## Your instructions:
Pick every line out of the entries below that has the string "agent", and copy it.

## Records for processing:
::::

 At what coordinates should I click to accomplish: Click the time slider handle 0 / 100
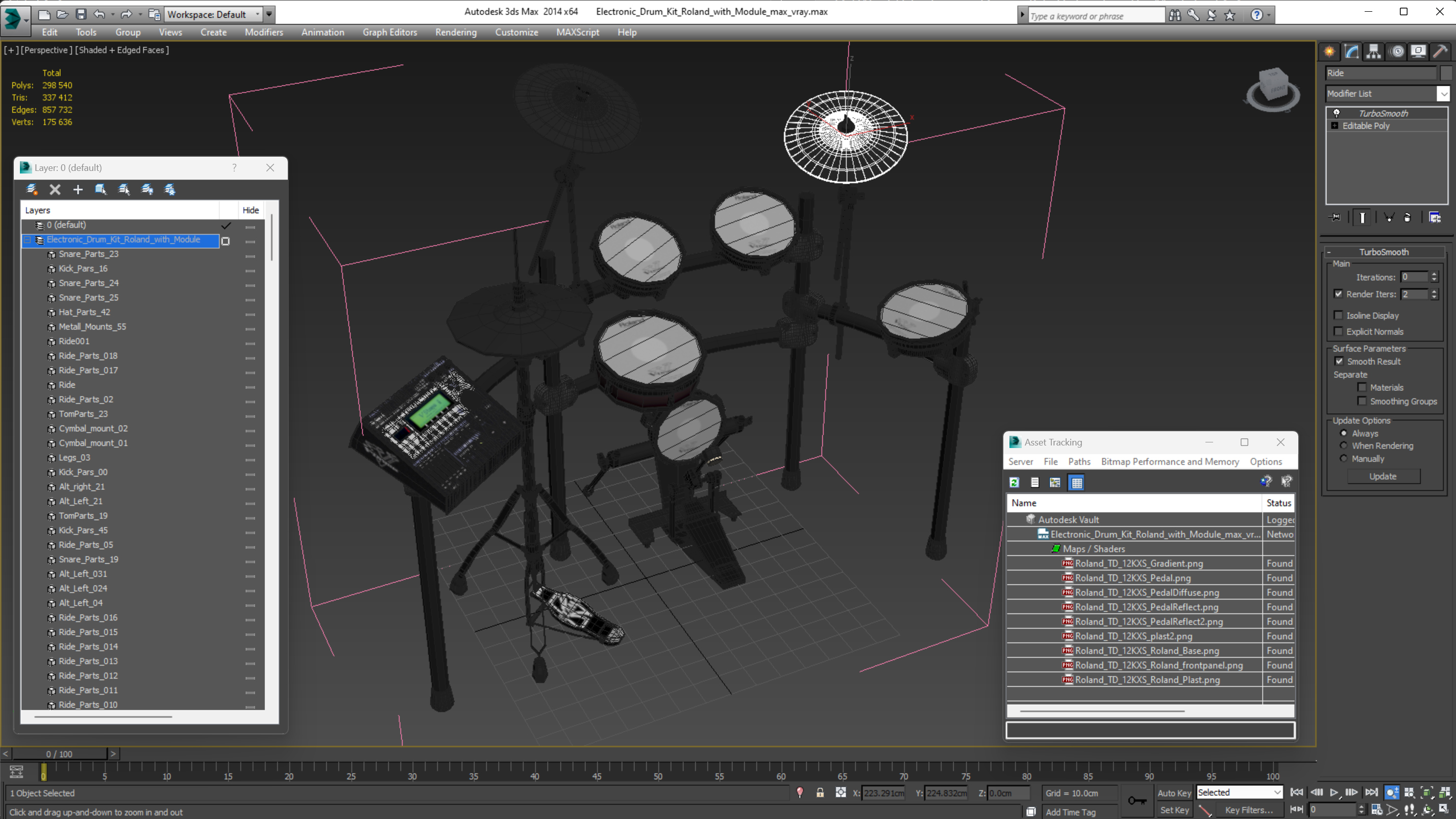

::::

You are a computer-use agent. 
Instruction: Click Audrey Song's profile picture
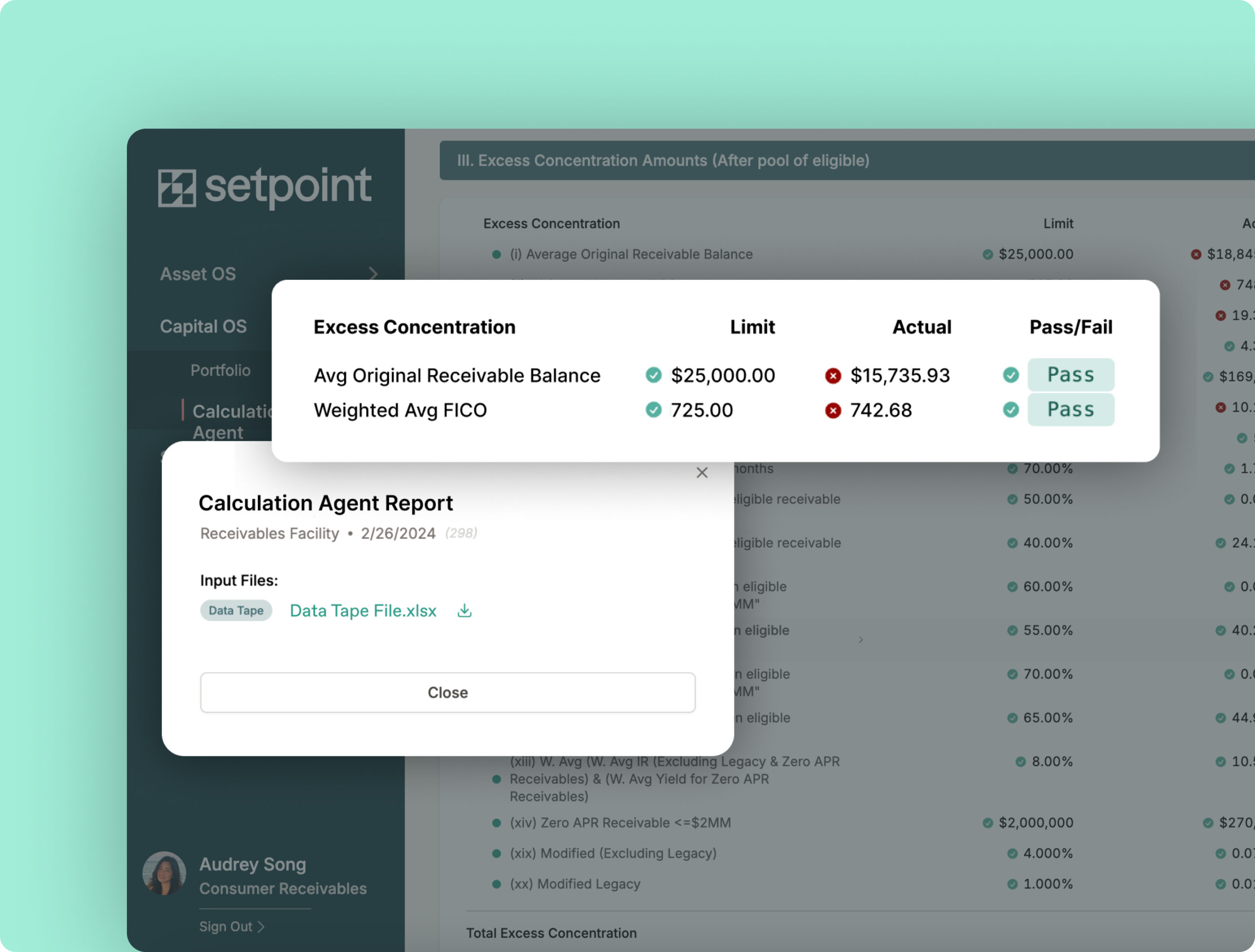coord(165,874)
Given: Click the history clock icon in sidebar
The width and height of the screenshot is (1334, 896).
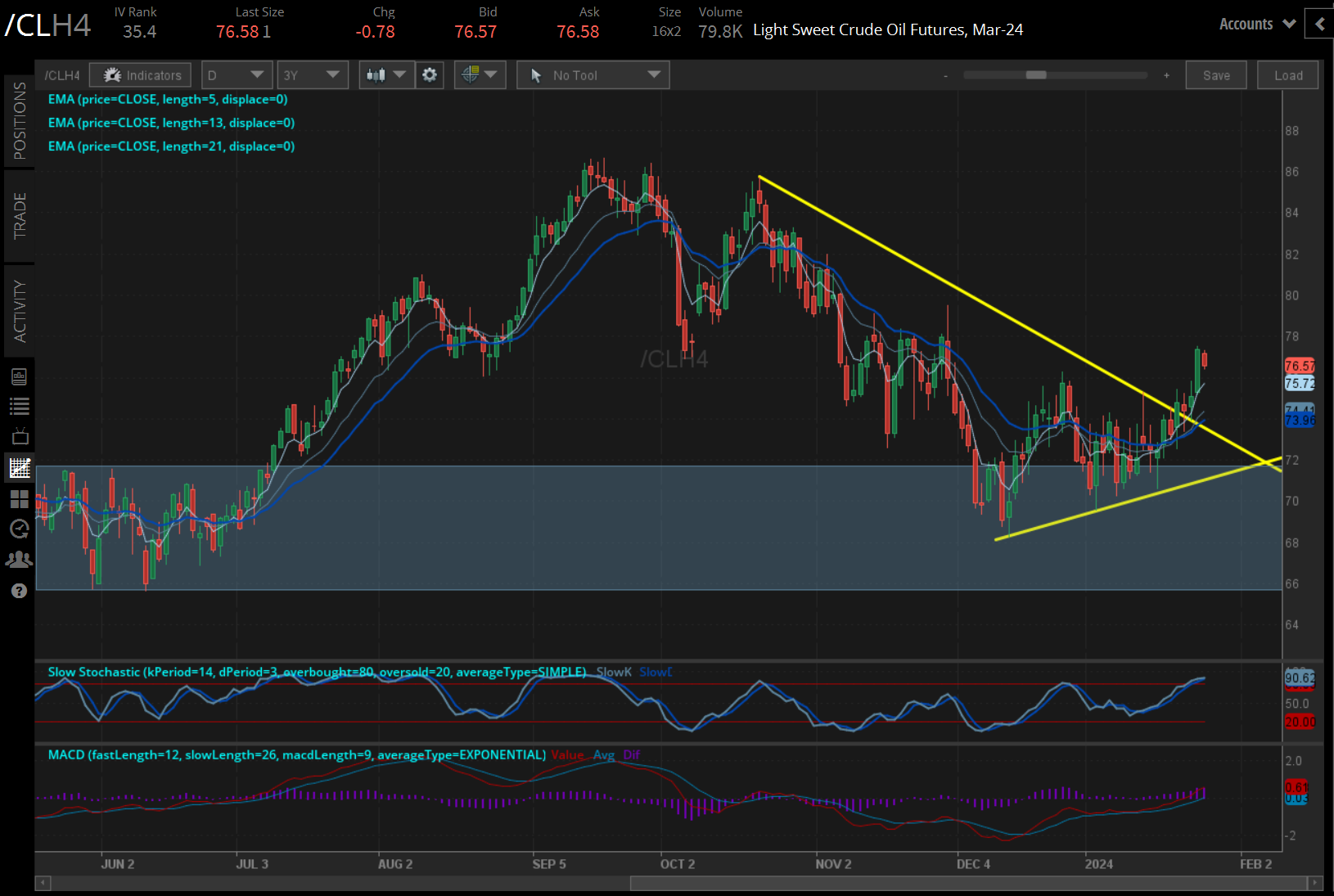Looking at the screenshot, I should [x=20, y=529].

::::

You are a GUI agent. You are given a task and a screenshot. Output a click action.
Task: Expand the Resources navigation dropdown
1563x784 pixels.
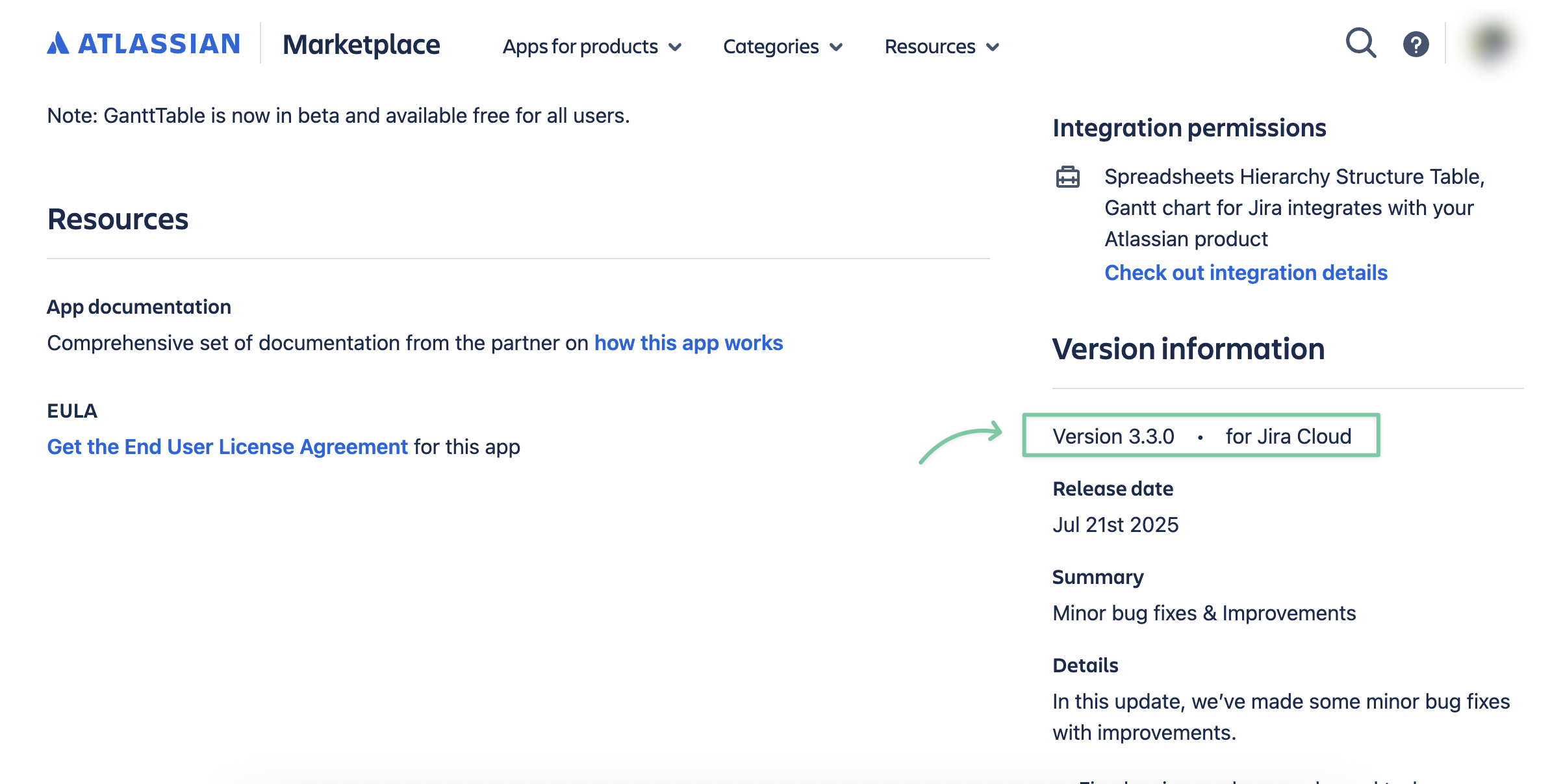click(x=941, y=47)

::::

## Output of the task:
You are a computer-use agent. 
You are a GUI agent. You are given a task and a screenshot. Output a click action.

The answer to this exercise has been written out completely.